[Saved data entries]
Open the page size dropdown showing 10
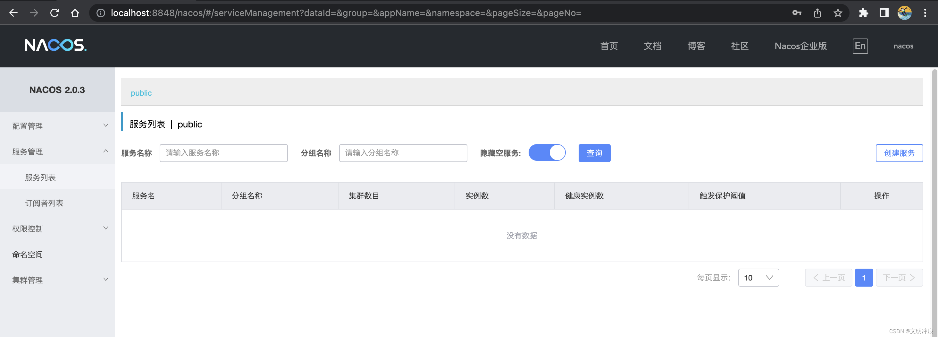 coord(758,278)
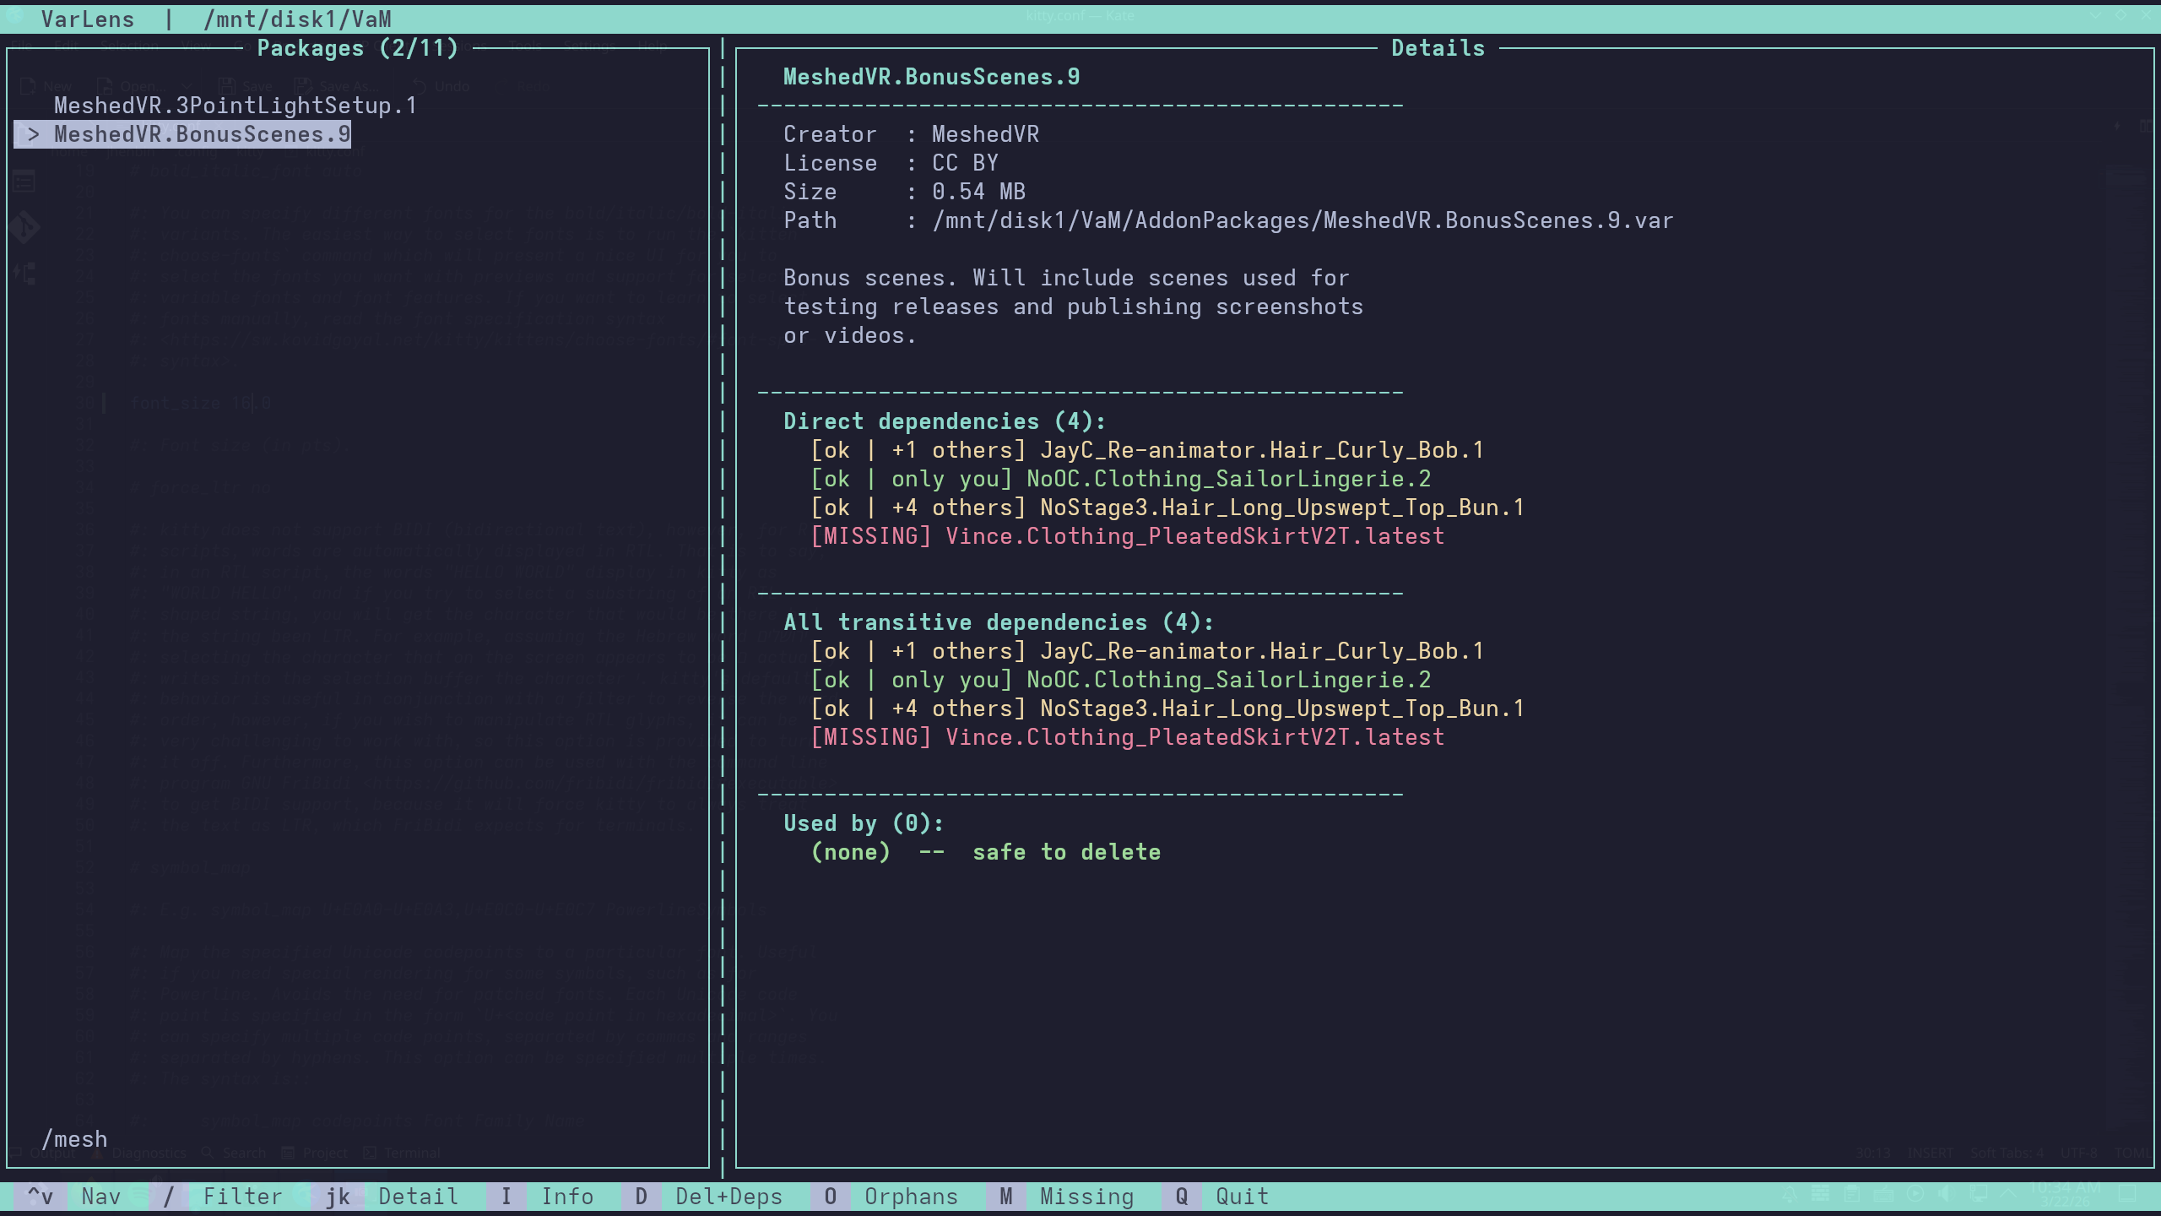Click the /mesh filter input field
This screenshot has width=2161, height=1216.
coord(75,1139)
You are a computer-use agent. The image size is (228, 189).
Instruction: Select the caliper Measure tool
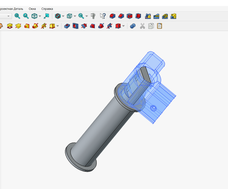tap(93, 16)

§ To be done
From the rows above, copy every line that contains the string "size". Match case exactly.

§ Problem solution
Open the page size dropdown showing 10
You are a computer-use agent. The image size is (228, 189).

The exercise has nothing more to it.